Michael O'Sullivan's review of Muscle Shoals in the Washington Post. Manohla Dargis' review in the NY Times. Christy Lemire's review on rogerebert.com.
posted by spock at 1:24 PM on March 1, 2015


Documentary is amazing. Great post!
posted by persona au gratin at 1:25 PM on March 1, 2015


I've watched this twice. Fascinating behind the scenes storytelling and the music makes me wanna dance.
posted by CincyBlues at 1:47 PM on March 1, 2015


I will attest to the excellence of this doc. I discovered it about a year ago on Netflix. Wonderful from beginning to end.
posted by hwestiii at 2:00 PM on March 1, 2015


Back from the dead with a great post, Spock!

Great doc, can't recommend it highly enough.
posted by nevercalm at 2:05 PM on March 1, 2015


The making-of/oral-history aspect of the doc is so, so good. Maybe a little too much "there's a sort of magic in the water..." type of stuff thrown in for my tastes, but again, worth it for the history.
posted by stinkfoot at 5:10 PM on March 1, 2015 [2 favorites]
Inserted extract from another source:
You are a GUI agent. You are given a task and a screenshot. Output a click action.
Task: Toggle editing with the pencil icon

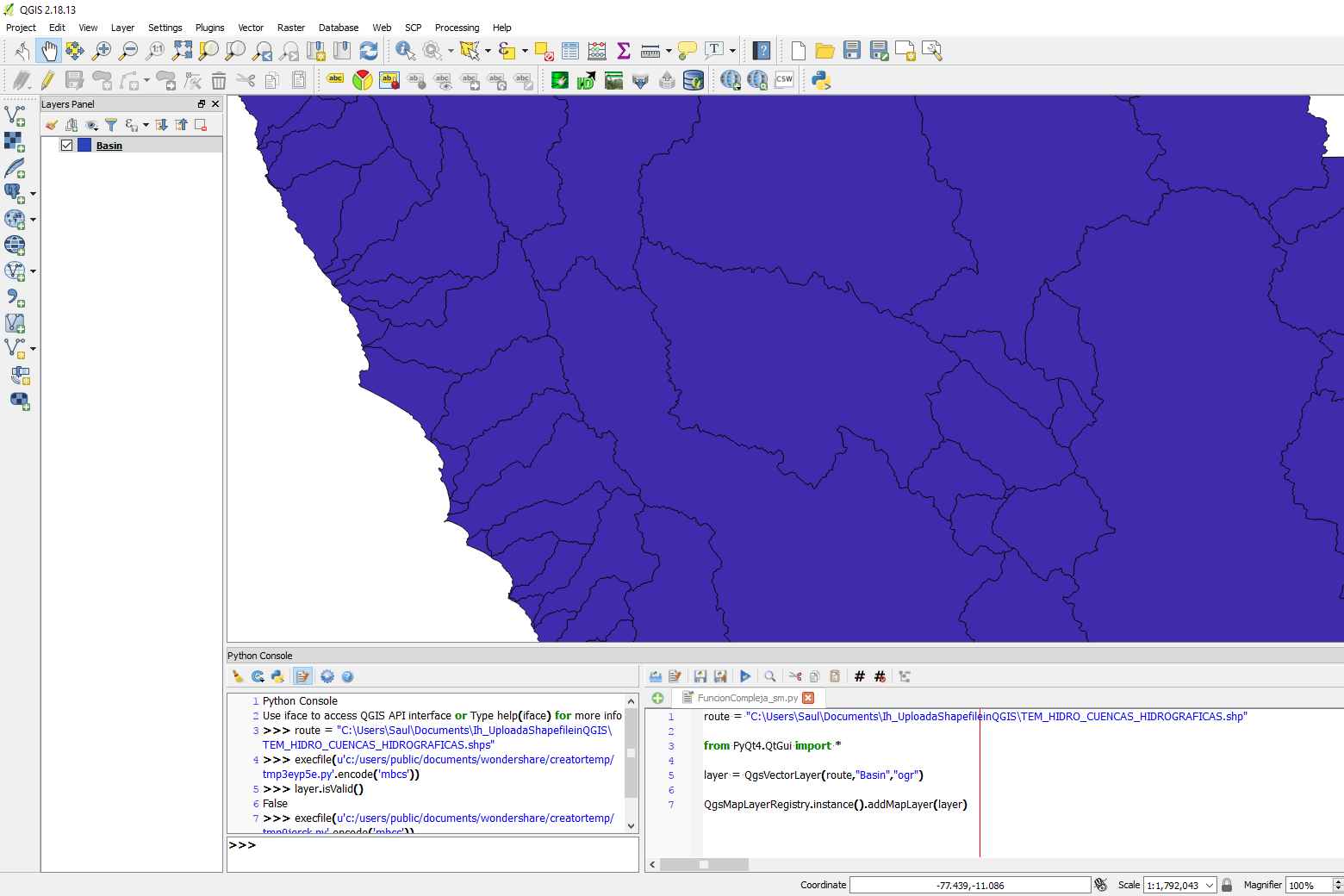click(x=48, y=79)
Indians first inhabited the lands bordered by the Tennessee River that we call the Shoals area today. No one knows when the name Muscle Shoals was first used for this area, however, there are many theories of where the name originated. One theory is that at one time there were piles of mussel shells found along the shoals in the Tennessee River. Another theory is that the shape of the river looks like the muscle in a man’s arm, therefore, Muscle Shoals. The last theory comes from several booklets that were published before Muscle Shoals incorporated. This theory states: “Muscle Shoals, the Niagara of the South, derives its name from the Indians, who, attempting to navigate upstream, found the task almost impossible because of the strong current.” Thus came the word muscle, symbolic of the strength required to “paddle a canoe up the rapids.” The Shoals area, including Florence, Sheffield, and Tuscumbia, was first known as the Muscle Shoals district.
posted by PixelPiper at 5:31 PM on March 1, 2015


Don't forget "Sweet Home Alabama".

For reals.
posted by clvrmnky at 6:15 PM on March 1, 2015


Speaking of session musician documentaries, the song clearances for distribution of The Wrecking Crew are finally done. Seven years later, it can actually be distributed to cinemas outside of film festivals.
posted by zamboni at 7:12 PM on March 1, 2015 [2 favorites]


I'd also like to recommend the documentary. It's fantastic, and I think that it's a good reminder that people can transcend a place and time in unexpected ways. They talk about going to eat with black artists in local diners, which surprised me in Jim Crow Alabama, but to them the musicians were just men and women they were working with. To me, that said as much about those guys as their musical work.
posted by wintermind at 7:17 PM on March 1, 2015


Yep. It's been a while since I've seen the documentary, but I remember him talking about it being very comfortable going to lunch with the black artists, but stressful (at first) going out to lunch with Duane Allman and his longhaired cohorts when they entered the scene.

Great movie, great people, great music.